Heuristic:Tencent Ncnn Letterbox Vs Direct Resize
| Knowledge Sources | |
|---|---|
| Domains | Computer_Vision, Preprocessing |
| Last Updated | 2026-02-09 19:00 GMT |
Overview
Preprocessing strategy guide for choosing between letterbox (aspect-ratio-preserving) resize and direct resize based on the target model architecture.
Description
Image preprocessing for neural network inference requires resizing input images to the model's expected input dimensions. There are two approaches: direct resize (stretching to exact dimensions, potentially distorting aspect ratio) and letterbox resize (scaling to fit within dimensions while preserving aspect ratio, then padding the remaining area). The choice depends entirely on how the training data was preprocessed. Classification models (SqueezeNet, ResNet, MobileNet) typically use direct resize. Detection models (YOLO family, NanoDet) typically use letterbox resize because bounding box coordinates must account for aspect ratio preservation.
Usage
Use this heuristic when implementing image preprocessing for ncnn inference. Always match the preprocessing to the original training pipeline. Using the wrong resize method will produce incorrect results even with a correctly converted model.
The Insight (Rule of Thumb)
- Action: For classification models, use `Mat::from_pixels_resize()` (direct resize). For YOLO/anchor-free detection models, use letterbox resize with 114-valued padding.
- Value: Letterbox pad value = 114 (standard for YOLO family). Scale factor must be tracked for decoding bounding box coordinates back to original image space.

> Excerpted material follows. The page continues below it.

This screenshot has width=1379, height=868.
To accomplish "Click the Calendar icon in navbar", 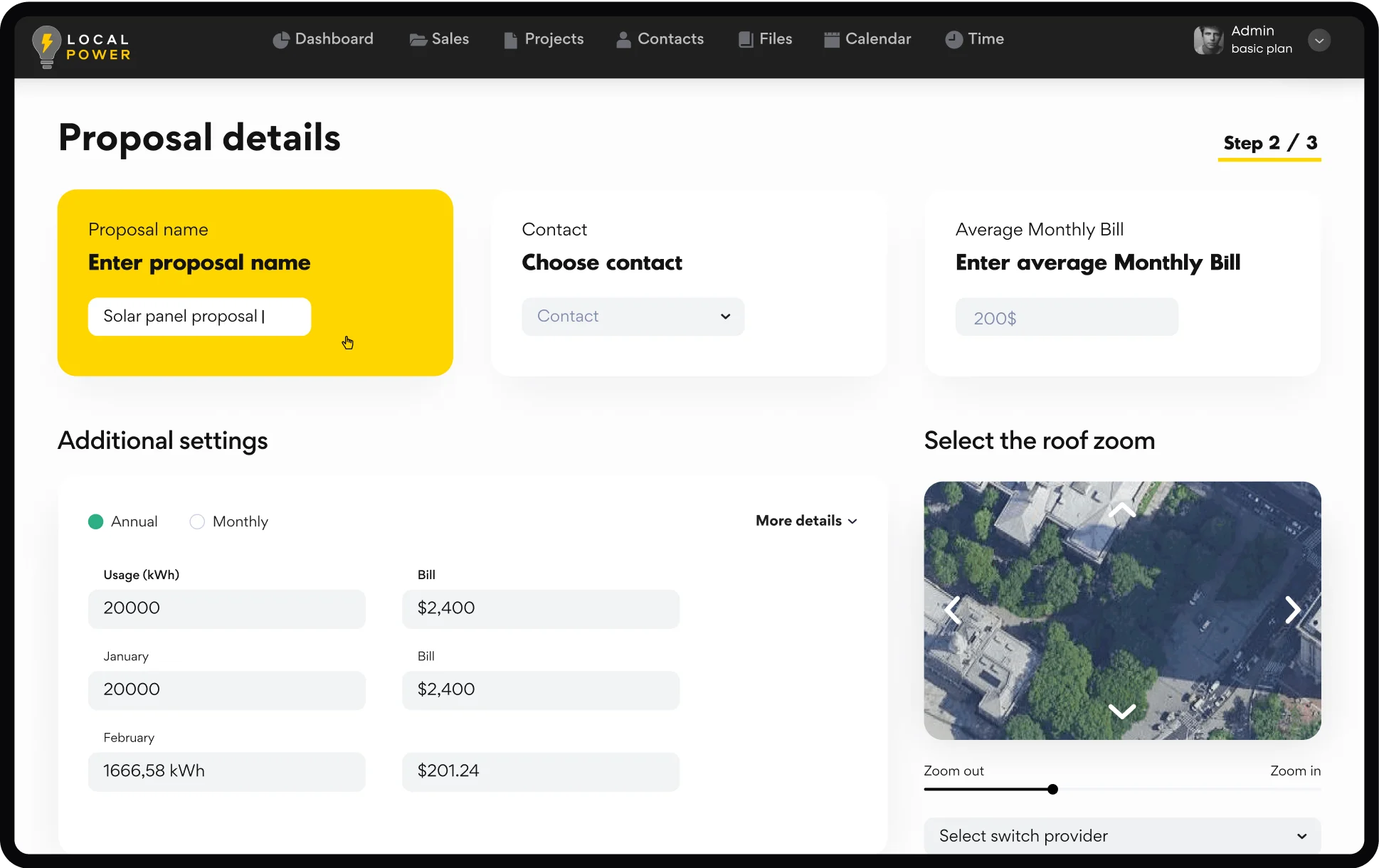I will [x=831, y=40].
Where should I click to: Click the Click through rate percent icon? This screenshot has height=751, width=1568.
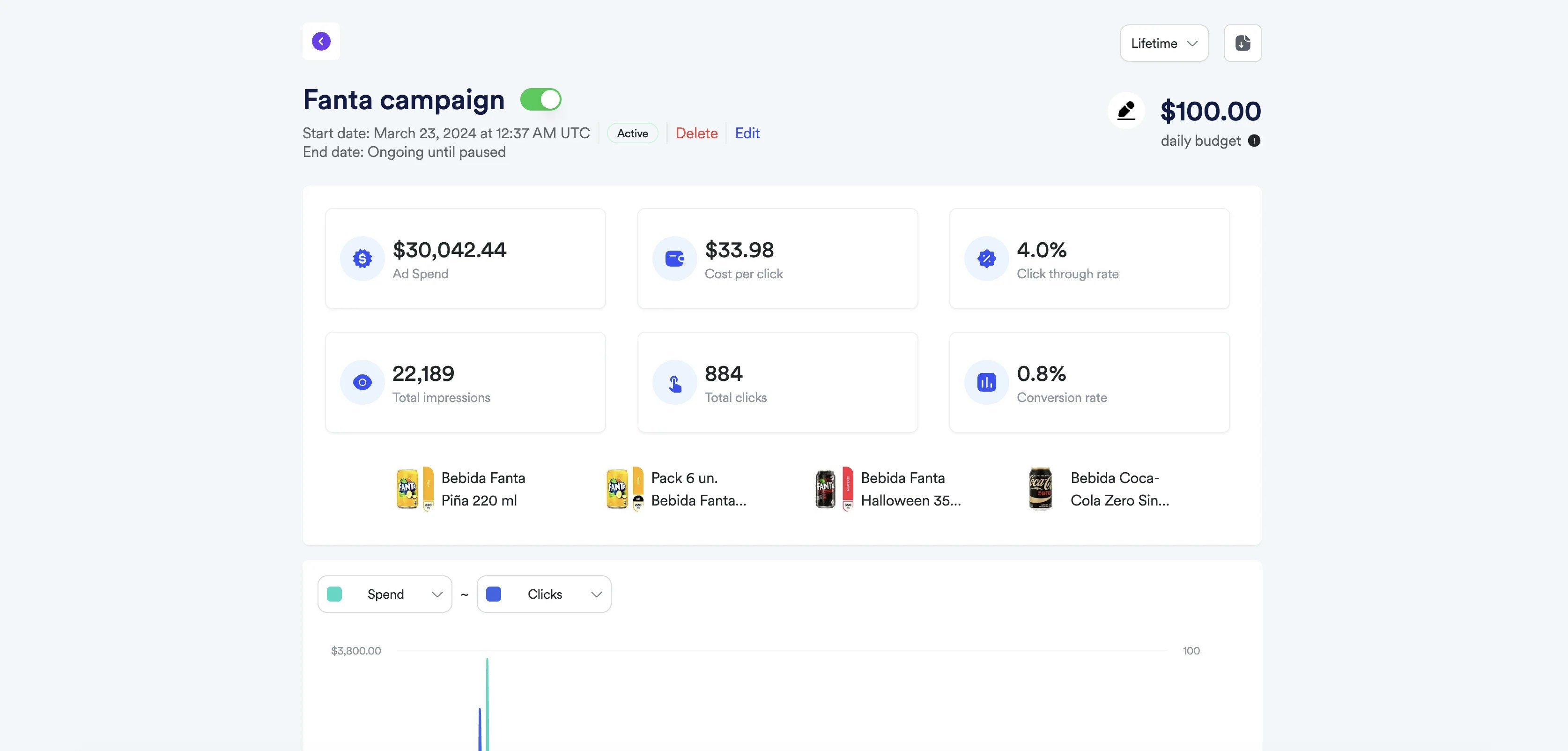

- Trade-off: Direct resize is simpler and faster but distorts objects. Letterbox preserves aspect ratio but requires coordinate rescaling during post-processing.
- Key Insight: Interpolation differences between frameworks (OpenCV vs ncnn vs PIL) can cause subtle accuracy drops. For exact validation, use BMP images at the exact input size.
Reasoning
Detection models predict bounding box coordinates relative to the input image. If the input is distorted by non-uniform scaling, the predicted boxes will be distorted too, requiring complex correction. Letterbox resize avoids this by ensuring uniform scaling. The padding value (114 for YOLO, 0 for some other models) fills the empty space with a neutral value. Classification models only predict class probabilities, so aspect ratio distortion has minimal impact on accuracy. The ncnn examples demonstrate both patterns: `squeezenet.cpp` uses `from_pixels_resize` (direct), while `yolov8.cpp` implements custom letterbox logic.
Letterbox implementation pattern from `examples/yolov8.cpp:298-338`:
// Calculate scale to fit within target size preserving aspect ratio
int w = img.cols;
int h = img.rows;
float scale = std::min((float)target_size / w, (float)target_size / h);
int wpad = target_size - int(w * scale);
int hpad = target_size - int(h * scale);
// Resize with preserved aspect ratio, then pad
ncnn::Mat in = ncnn::Mat::from_pixels_resize(img.data, ncnn::Mat::PIXEL_BGR,
w, h, int(w * scale), int(h * scale));
ncnn::copy_make_border(in, in_pad, hpad / 2, hpad - hpad / 2,
wpad / 2, wpad - wpad / 2,
ncnn::BORDER_CONSTANT, 114.f);
Direct resize pattern from `examples/squeezenet.cpp:30-34`:
ncnn::Mat in = ncnn::Mat::from_pixels_resize(img.data, ncnn::Mat::PIXEL_BGR,
img.cols, img.rows, 227, 227);